25

—Voy a devolver los papeles —dije—. Menos éste. Y el grabador.

Guardé la carta en el bolsillo.

—Mejor si voy solo esta vez.

—¿Estás seguro?

—Esperame acá.

Caminaba tratando de no hacer ruido, pero mi imaginación amplificaba el ruido de mis pasos. Me entretuve imaginando posibles explicaciones por si alguien me encontraba abriendo la puerta de la habitación.

Abrí silenciosamente la puerta del cuarto 316. Antes de que tanteara el interruptor, la luz del velador se encendió. Di un grito apagado.
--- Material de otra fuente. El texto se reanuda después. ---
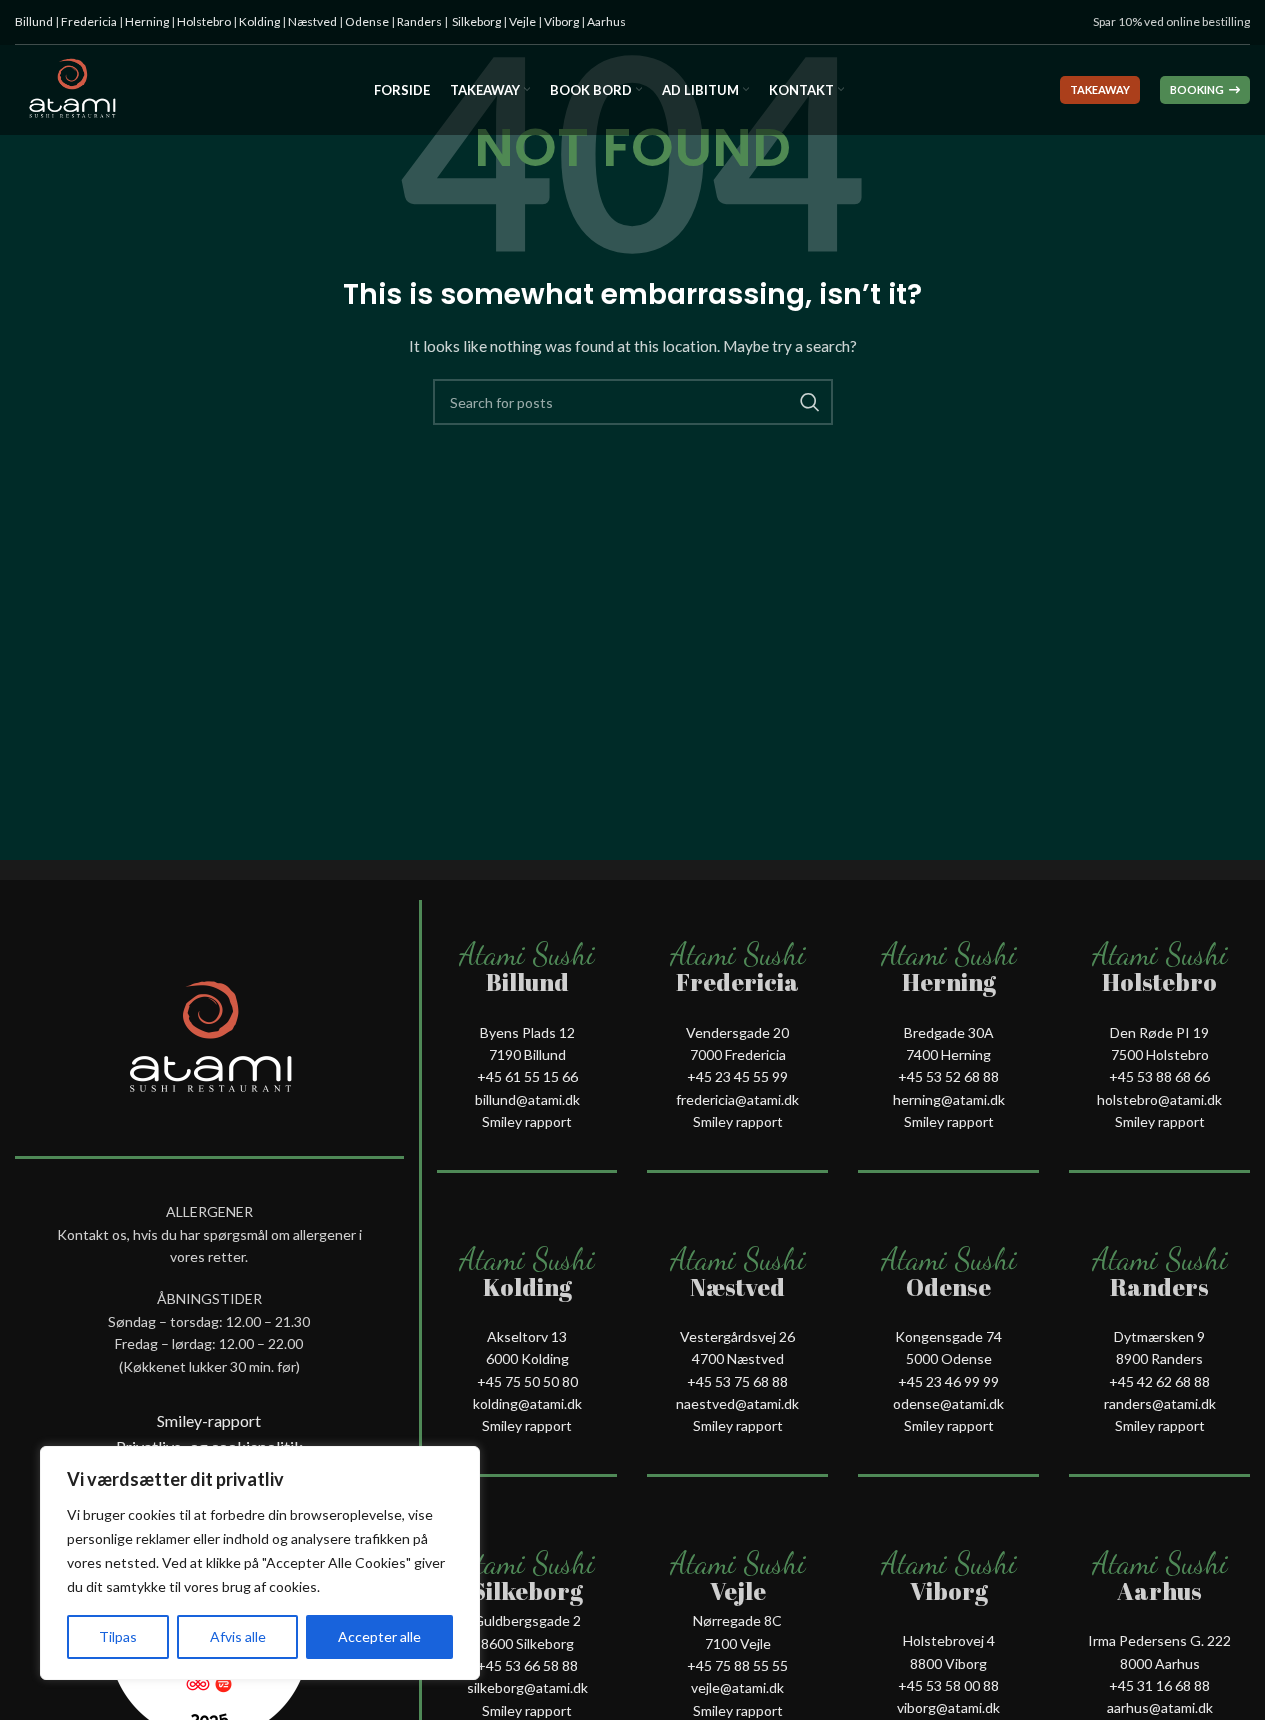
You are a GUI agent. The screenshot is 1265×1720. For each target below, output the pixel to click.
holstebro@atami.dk (1159, 1099)
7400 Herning (948, 1054)
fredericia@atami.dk (737, 1099)
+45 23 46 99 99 (948, 1381)
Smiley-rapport (209, 1420)
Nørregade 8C (737, 1620)
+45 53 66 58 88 (527, 1665)
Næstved (312, 21)
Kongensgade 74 (948, 1336)
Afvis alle (238, 1636)
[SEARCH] (810, 402)
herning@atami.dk (949, 1099)
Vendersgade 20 (737, 1032)
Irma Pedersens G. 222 (1159, 1640)
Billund (34, 21)
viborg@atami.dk (948, 1707)
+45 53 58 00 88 (948, 1685)
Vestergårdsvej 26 (737, 1336)
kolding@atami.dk (527, 1403)
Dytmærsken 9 (1159, 1336)
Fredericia (89, 21)
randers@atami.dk (1160, 1403)
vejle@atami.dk (737, 1687)
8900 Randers (1159, 1358)
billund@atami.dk (527, 1099)
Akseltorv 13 (527, 1336)
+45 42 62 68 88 (1159, 1381)
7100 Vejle (738, 1643)
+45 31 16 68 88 (1159, 1685)
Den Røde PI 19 (1159, 1032)
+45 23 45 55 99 (737, 1076)
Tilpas (118, 1636)
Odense (367, 21)
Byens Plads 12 (527, 1032)
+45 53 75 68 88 (737, 1381)
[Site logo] (71, 88)
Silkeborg (476, 21)
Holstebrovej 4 (949, 1640)
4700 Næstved (738, 1358)
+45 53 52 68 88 (948, 1076)
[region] (260, 1563)
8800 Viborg (948, 1663)
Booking (1197, 89)
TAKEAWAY (1100, 89)
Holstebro (204, 21)
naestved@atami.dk (737, 1403)
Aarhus (606, 21)
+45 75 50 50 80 (527, 1381)
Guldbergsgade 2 (527, 1620)
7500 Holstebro (1160, 1054)
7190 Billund (527, 1054)
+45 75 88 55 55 (737, 1665)
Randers (419, 21)
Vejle (522, 21)
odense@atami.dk (948, 1403)
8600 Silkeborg (527, 1643)
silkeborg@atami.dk (527, 1687)
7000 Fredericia (738, 1054)
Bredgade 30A (949, 1032)
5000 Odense (949, 1358)
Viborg (561, 21)
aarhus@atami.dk (1160, 1707)
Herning (147, 21)
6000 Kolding (527, 1358)
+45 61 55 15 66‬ (527, 1076)
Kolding (259, 21)
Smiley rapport (527, 1121)
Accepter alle (379, 1636)
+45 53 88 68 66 (1159, 1076)
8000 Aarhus (1160, 1663)
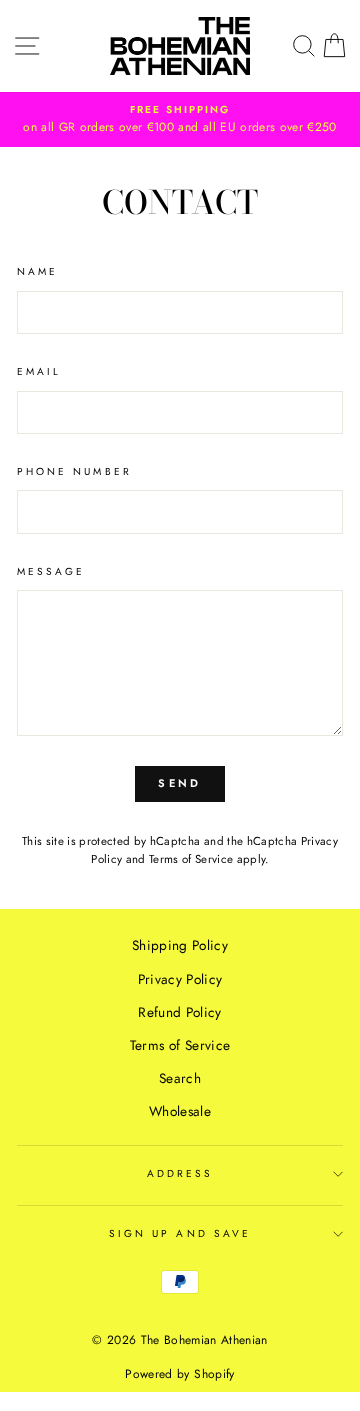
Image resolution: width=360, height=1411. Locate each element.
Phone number (74, 471)
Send (179, 783)
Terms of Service (191, 859)
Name (37, 271)
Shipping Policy (180, 945)
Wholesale (180, 1111)
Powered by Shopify (179, 1374)
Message (51, 571)
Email (39, 371)
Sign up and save (180, 1233)
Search (180, 1078)
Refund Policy (179, 1012)
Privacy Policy (180, 979)
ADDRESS (180, 1173)
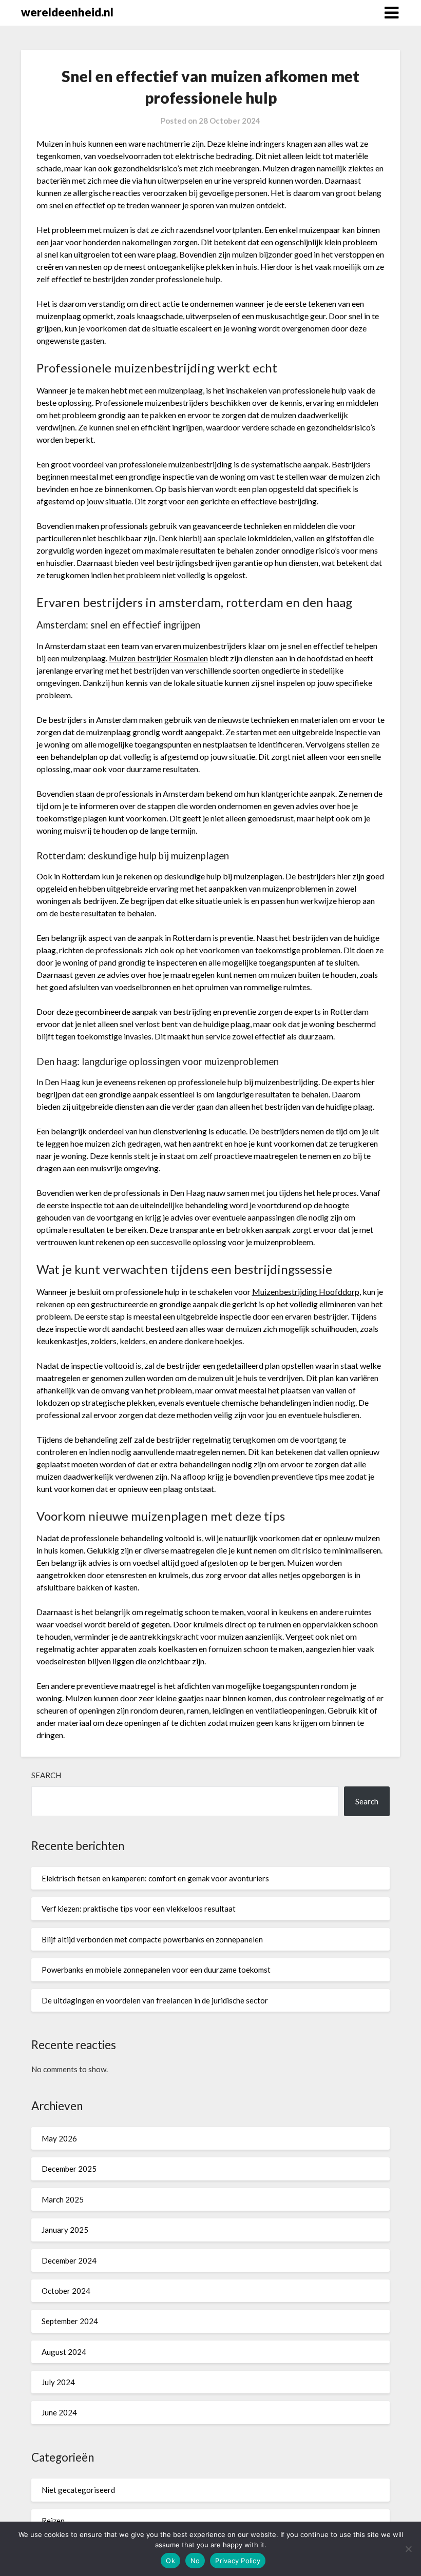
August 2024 (64, 2351)
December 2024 (69, 2260)
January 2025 (65, 2229)
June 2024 (59, 2412)
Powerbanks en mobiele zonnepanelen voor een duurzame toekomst (156, 1969)
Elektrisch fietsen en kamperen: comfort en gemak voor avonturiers (155, 1878)
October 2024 (66, 2290)
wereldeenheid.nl (67, 12)
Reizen (53, 2520)
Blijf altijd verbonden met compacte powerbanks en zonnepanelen (152, 1939)
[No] (408, 2549)
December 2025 (69, 2168)
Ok (170, 2561)
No (195, 2561)
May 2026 (59, 2138)
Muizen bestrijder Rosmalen (158, 658)
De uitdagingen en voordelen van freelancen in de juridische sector (155, 2000)
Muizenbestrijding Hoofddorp (305, 1291)
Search (46, 1775)
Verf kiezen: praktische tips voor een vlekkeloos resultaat (139, 1908)
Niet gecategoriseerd (78, 2489)
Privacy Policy (237, 2561)
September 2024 (70, 2321)
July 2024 (58, 2382)
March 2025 (63, 2199)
Era Naum. Tenía un pulóver puesto del revés, como si se hubiera vestido en la oscuridad. Nos miramos sin decir nada. Habíamos sido amigos. Nos conocíamos bien. Si nos odiábamos, nadie podía decir que se tratara de un malentendido.

—¿Qué buscabas? —preguntó.

Actuaba con autoridad, como el dueño de casa.

—Un nombre, y encontré el tuyo.

Abrí la valija que había sobre la cama y dejé los papeles adentro. Naum los sacó y los hojeó. Una vez inspeccionados, los puso en el mismo lugar.

—¿Ana sabe algo?

Me encogí de hombros.

—Ana compra y tira cosas todo el tiempo —dijo Naum. Se sentó en la cama echando el cuerpo hacia atrás. Cerró los ojos un segundo y pensé que se había quedado dormido—. Las mudanzas la acostumbraron a no conservar casi nada. Pero tiene una caja de zapatos con las cosas que no se resigna a tirar. En esa caja hay una foto tuya. Estás escribiendo a máquina; atrás hay una ventana.

Recordaba la foto. Odié a Naum porque me conocía bien, porque sabía que yo investigaba menos para develar un enigma reciente, que para cancelar una vieja deuda. Quería que yo creyera que había sido único e insustituible a los ojos de Ana. Naum sabía como sobornarme. Pero mi capacidad de fe se había gastado con los años, y una foto en una caja de zapatos no alcanzaba para comprarme.

—¿Para qué entraste? ¿Qué buscabas?

—No quiero que nadie sepa que conocía a esa gente. Si piensan que se trata de una secta, y que hubo un pacto suicida pueden demorarnos aquí durante meses con trámites idiotas.

—A mí no me van a demorar. No es mi nombre el que aparece en el papel.

—¿Qué papel?

—Una carta.

—¿Cómo es esa carta?

—Dice: empiecen sin mí, que a lo mejor llego más tarde.

—¿Y qué tiene eso de comprometedor?

—Era mentira que no hubiera plazas en los vuelos de Buenos Aires. Estoy seguro de que viajaste en un avión con la mitad de los asientos vacíos.

Naum se recostó en la cama. Parecía dispuesto a quedarse en el cuarto todo el resto de la noche, como si la gerencia del hotel le hubiera asignado sorpresivamente esa habitación.

—Voy a cerrar la puerta con llave cuando me vaya —dije.

Se levantó.

—El silencio, a cambio de la verdad —dijo.

No respondí. Cerré la puerta y me alejé por el pasillo para devolver la llave.

Cuando volví a mi habitación, Ana no estaba.